Second task list – SAP_SAP2GATEWAY_TRUSTED_CONFIG – is about creating a trusted connection from the back-end to the front-end system and has to be executed on an S/4HANA instance. Prior to execution it is required to define RFC connection to the front-end server.
Now we need to define the connection from the back-end system to the front-end. This task list starts with a manual step. It is necessary to check if the user defined in S/4HANA has the required authorization object S_RFCACL assigned. The best way to do it, is to copy role SAP_S_RFCACL to Z- namespace and add it to your user. When it’s done, we go back to our task list. This time I decided to define connection directly in parameters, instead of manual creation of RFC in SM59.
The status of each activity is green – we can go ahead.
Another task list enables Fiori Launchpad OData and HTTP services. Here you can decide on which port would you like to see your Launchpad.
When this task list is finished, again a manual step is required. This time we need to configure System Logon Procedure. I highly recommend checking Sharth’s blog about customizing the Fiori Logon / Logoff page. Here I just give the example of the required minimum.
Enter t-code SICF and change System Logon Configuration for two services:
To redirect the user back to the login screen after he/she logs out, we need to modify service /bc/icf/logoff and set Redirect to URL under the System Logon.
The last thing before verifying the Fiori Launchpad, is to assign appropriate roles to the administrator and end user.
At this moment the very initial configuration is already in place and we can access the Fiori Launchpad
To complete the first building block of UX Best Practices we should configure Embedded Search. As this requires activating additional Business Functions in the S/4HANA back-end, I decided to leave it for post activation.
Fiori Apps deployment
Now we can deploy the first Fiori applications. The current list of supported applications for S/4HANA can be found in Admin Guide (but I recommend using the Fiori Apps Library instead to have the most recent version). When you enter task list SAP_GATEWAY_ACTIVATE_ODATA_SERV you need to fill three parameters: Define OData services, Select System Alias and Select OData services. To define OData service, you need to format the parameter to fulfil following requirement:
You can see how to import many Fiori Apps at once on this blog.
If you encounter any issues during this task list, please check your Trust Relationship and user authorization (user has to have S_RFCACL authorization)
So far we didn’t enable ESH, so some Fact Sheet apps will return an error. You don’t have to worry about them – we will enable them after the S/4HANA content activation.
Along with OData services, we need to activate ICF services. We can do it by executing manual steps or via task lists. As there are more than 150 services to be activated, I decided to use task list.
Repeat the step and activate the same services for path /sap/bc/bsp/sap. And finally, we have to activate WebDynpro applications on the back-end system using the same task list.
Now let’s generate ABAP Runtime Artifacts – if not generated, some analytical apps might not display any data.
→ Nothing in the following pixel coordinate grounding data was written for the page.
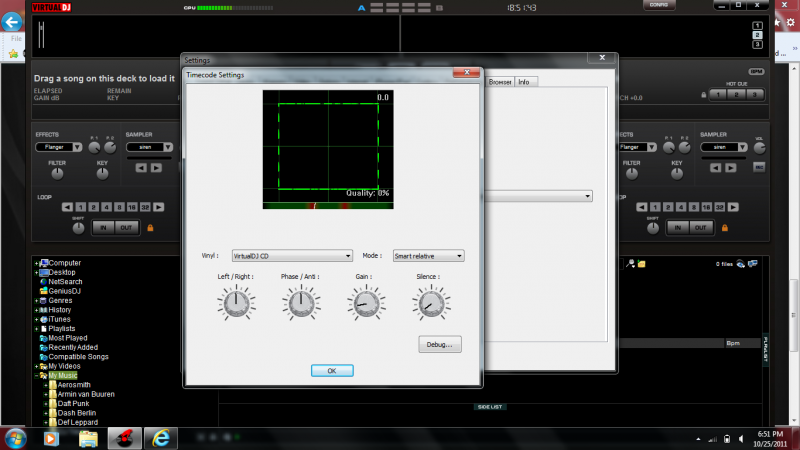800x450 pixels.
Task: Toggle the loop IN button on left deck
Action: pos(103,228)
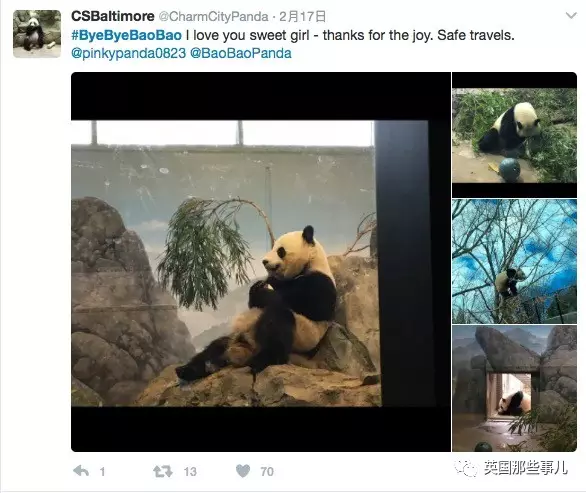Screen dimensions: 586x493
Task: Click the reply count 1
Action: (102, 472)
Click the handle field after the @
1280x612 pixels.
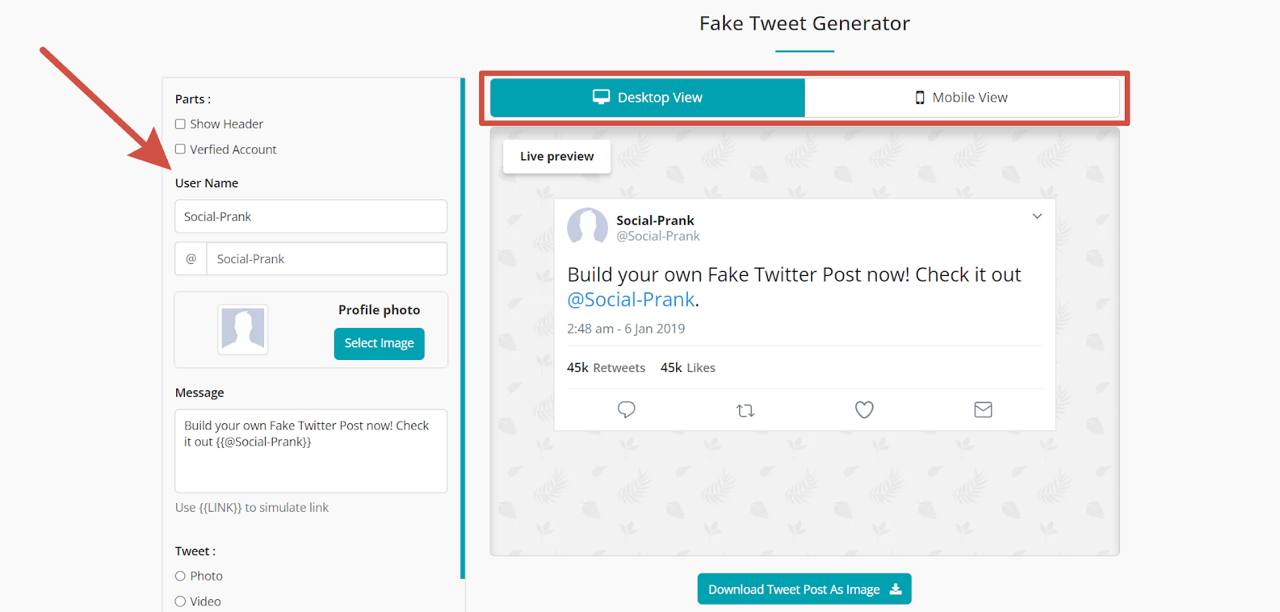(x=326, y=259)
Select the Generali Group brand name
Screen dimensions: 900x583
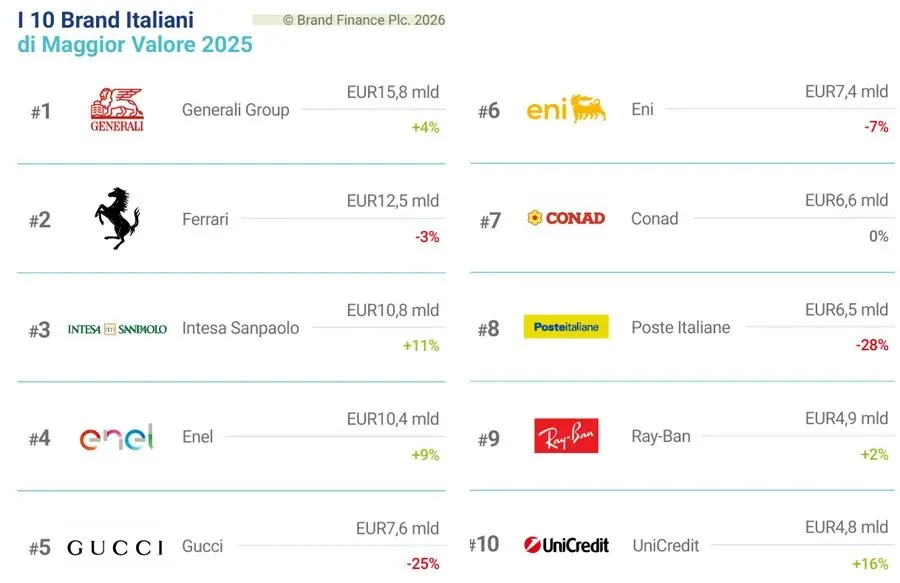235,110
We can execute this operation in t-code SACM in the back-end system.
We are almost ready to use our Fiori Launchpad. But if we log in now, no tiles would be displayed. Therefore, we need to assign Fiori roles to the user in the S/4HANA system. Which roles? All is described in apps library:
Now we are ready to test our configuration:
Success! It’s working! We can try to open a sample app:
There is no data yet – as we still haven’t activated S/4HANA. We will do this in the next post!
I hope you like this journey towards S/4HANA. I didn’t cover the whole topic of UX Best Practices. Mostly I didn’t touch on Web Dispatcher and Security. If you would like to see how to set it up – let me know. We might come back to this during further S/4HANA Activation posts.